_WHAT YOU ARE ASKED TO DO:_ Nothing but the data itself, reproduced exactly, is the expected answer.

RECORDS FOR THE EXERCISE START

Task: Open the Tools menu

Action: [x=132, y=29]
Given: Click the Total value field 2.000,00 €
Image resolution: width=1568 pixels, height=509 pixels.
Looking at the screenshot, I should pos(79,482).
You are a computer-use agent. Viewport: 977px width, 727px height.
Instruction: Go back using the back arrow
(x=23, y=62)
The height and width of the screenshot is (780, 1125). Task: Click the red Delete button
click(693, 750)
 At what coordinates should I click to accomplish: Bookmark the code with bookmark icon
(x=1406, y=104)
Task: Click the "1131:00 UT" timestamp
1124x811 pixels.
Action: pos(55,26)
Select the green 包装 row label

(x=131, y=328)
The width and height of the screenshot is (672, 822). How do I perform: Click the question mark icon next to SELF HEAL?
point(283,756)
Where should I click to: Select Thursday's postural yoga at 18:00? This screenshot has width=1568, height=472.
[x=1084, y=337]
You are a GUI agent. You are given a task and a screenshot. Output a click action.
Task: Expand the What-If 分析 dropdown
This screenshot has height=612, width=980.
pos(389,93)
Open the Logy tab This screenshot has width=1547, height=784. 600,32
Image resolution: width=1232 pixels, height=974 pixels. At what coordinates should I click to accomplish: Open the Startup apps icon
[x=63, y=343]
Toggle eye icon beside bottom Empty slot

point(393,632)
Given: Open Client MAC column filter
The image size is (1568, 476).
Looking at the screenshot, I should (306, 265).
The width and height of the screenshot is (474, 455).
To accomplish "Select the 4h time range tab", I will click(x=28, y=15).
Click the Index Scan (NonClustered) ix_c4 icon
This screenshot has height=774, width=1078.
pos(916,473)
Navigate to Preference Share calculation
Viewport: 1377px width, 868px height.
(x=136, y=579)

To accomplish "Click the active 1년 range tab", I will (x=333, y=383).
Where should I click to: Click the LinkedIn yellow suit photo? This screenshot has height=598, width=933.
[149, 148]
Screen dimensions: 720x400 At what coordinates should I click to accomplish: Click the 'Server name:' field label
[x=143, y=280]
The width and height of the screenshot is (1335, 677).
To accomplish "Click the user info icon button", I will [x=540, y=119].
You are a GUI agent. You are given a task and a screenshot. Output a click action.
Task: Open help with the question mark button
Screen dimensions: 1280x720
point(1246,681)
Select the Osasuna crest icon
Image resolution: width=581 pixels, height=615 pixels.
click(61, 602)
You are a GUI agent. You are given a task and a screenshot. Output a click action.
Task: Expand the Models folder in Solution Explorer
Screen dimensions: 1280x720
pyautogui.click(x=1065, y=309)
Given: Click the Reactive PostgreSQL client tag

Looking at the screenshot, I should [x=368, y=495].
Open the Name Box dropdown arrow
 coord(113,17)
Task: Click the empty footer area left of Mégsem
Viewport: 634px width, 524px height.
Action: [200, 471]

RECORDS FOR THE EXERCISE END

_WRITTEN REPLY:_
Task: Open the Tools menu

Action: [x=132, y=29]
Given: Click the Total value field 2.000,00 €
Image resolution: width=1568 pixels, height=509 pixels.
Looking at the screenshot, I should pos(79,482).
You are a computer-use agent. Viewport: 977px width, 727px height.
Instruction: Go back using the back arrow
(x=23, y=62)
The height and width of the screenshot is (780, 1125). Task: Click the red Delete button
click(693, 750)
 At what coordinates should I click to accomplish: Bookmark the code with bookmark icon
(x=1406, y=104)
Task: Click the "1131:00 UT" timestamp
1124x811 pixels.
Action: pos(55,26)
Select the green 包装 row label

(x=131, y=328)
The width and height of the screenshot is (672, 822). How do I perform: Click the question mark icon next to SELF HEAL?
point(283,756)
Where should I click to: Select Thursday's postural yoga at 18:00? This screenshot has width=1568, height=472.
[x=1084, y=337]
You are a GUI agent. You are given a task and a screenshot. Output a click action.
Task: Expand the What-If 分析 dropdown
This screenshot has height=612, width=980.
pos(389,93)
Open the Logy tab This screenshot has width=1547, height=784. 600,32
Image resolution: width=1232 pixels, height=974 pixels. At what coordinates should I click to accomplish: Open the Startup apps icon
[x=63, y=343]
Toggle eye icon beside bottom Empty slot

point(393,632)
Given: Open Client MAC column filter
The image size is (1568, 476).
Looking at the screenshot, I should (306, 265).
The width and height of the screenshot is (474, 455).
To accomplish "Select the 4h time range tab", I will click(x=28, y=15).
Click the Index Scan (NonClustered) ix_c4 icon
This screenshot has height=774, width=1078.
pos(916,473)
Navigate to Preference Share calculation
Viewport: 1377px width, 868px height.
(x=136, y=579)

To accomplish "Click the active 1년 range tab", I will (x=333, y=383).
Where should I click to: Click the LinkedIn yellow suit photo? This screenshot has height=598, width=933.
[149, 148]
Screen dimensions: 720x400 At what coordinates should I click to accomplish: Click the 'Server name:' field label
[x=143, y=280]
The width and height of the screenshot is (1335, 677).
To accomplish "Click the user info icon button", I will [x=540, y=119].
You are a GUI agent. You are given a task and a screenshot. Output a click action.
Task: Open help with the question mark button
Screen dimensions: 1280x720
point(1246,681)
Select the Osasuna crest icon
Image resolution: width=581 pixels, height=615 pixels.
click(61, 602)
You are a GUI agent. You are given a task and a screenshot. Output a click action.
Task: Expand the Models folder in Solution Explorer
Screen dimensions: 1280x720
pyautogui.click(x=1065, y=309)
Given: Click the Reactive PostgreSQL client tag

Looking at the screenshot, I should [x=368, y=495].
Open the Name Box dropdown arrow
 coord(113,17)
Task: Click the empty footer area left of Mégsem
Viewport: 634px width, 524px height.
Action: [200, 471]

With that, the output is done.